Rückgang geht vor allem auf Corona-Auflagen zurück
Das Statistische Bundesamt führt die rückläufigen Zahlen vor allem auf die mit der Corona-Pandemie verbundenen Einschränkungen wie die Schließung von Restaurants und Lokalen sowie Kontaktbeschränkungen zurück. Neben den Corona-Auflagen spielen im langfristigen Vergleich demnach auch demografische Faktoren eine Rolle.
Auch wenn die Fälle von übermäßigem Alkoholkonsum unter Jugendlichen der statistischen Erhebung zufolge in den vergangenen Jahren zurückgegangen sind, warnen Aufklärungs- und Präventionsstellen weiterhin vor den Risiken des Alkohols. Die Bundeszentrale für gesundheitliche Aufklärung weist darauf hin, dass im Gehirn noch bis zum Alter von 21 Jahren "wichtige Umbauprozesse" stattfinden. Daher könne Alkohol in dieser Zeit "schon in kleinen Mengen erheblichen Schaden anrichten" und sei in dieser Altersgruppe besonders ungesund.
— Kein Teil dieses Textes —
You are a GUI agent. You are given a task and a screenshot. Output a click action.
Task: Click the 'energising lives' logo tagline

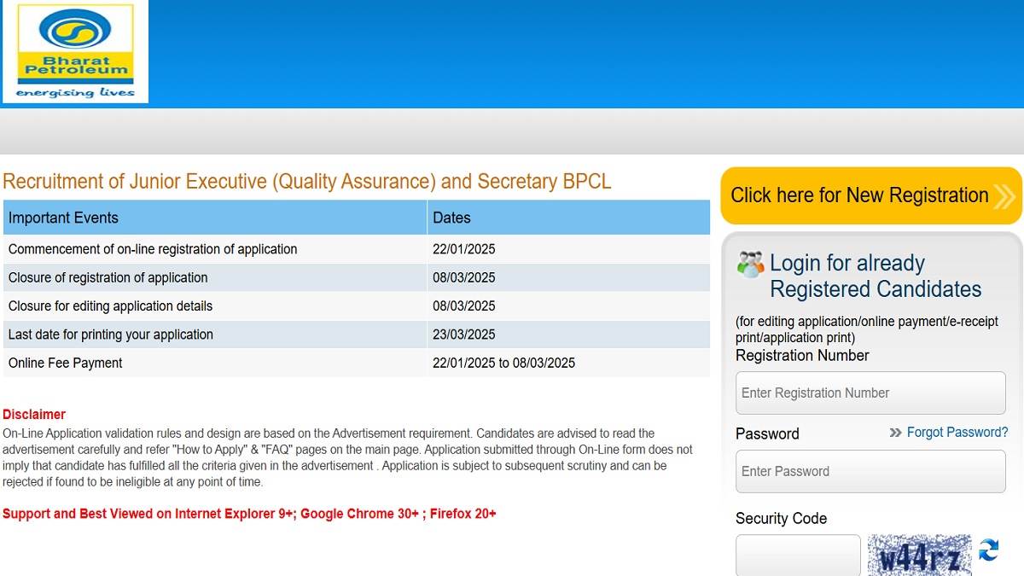pos(75,94)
Auch die Deutsche Hauptstelle für Suchtfragen warnt: "Alkohol schadet mit jedem Schluck. Es ist ein Zellgift." Die Geschäftsführerin Christina Rummel fordert daher mehr politische Maßnahmen, etwa eine Anhebung der Alkoholpreise und die Regulierung von Alkoholwerbung.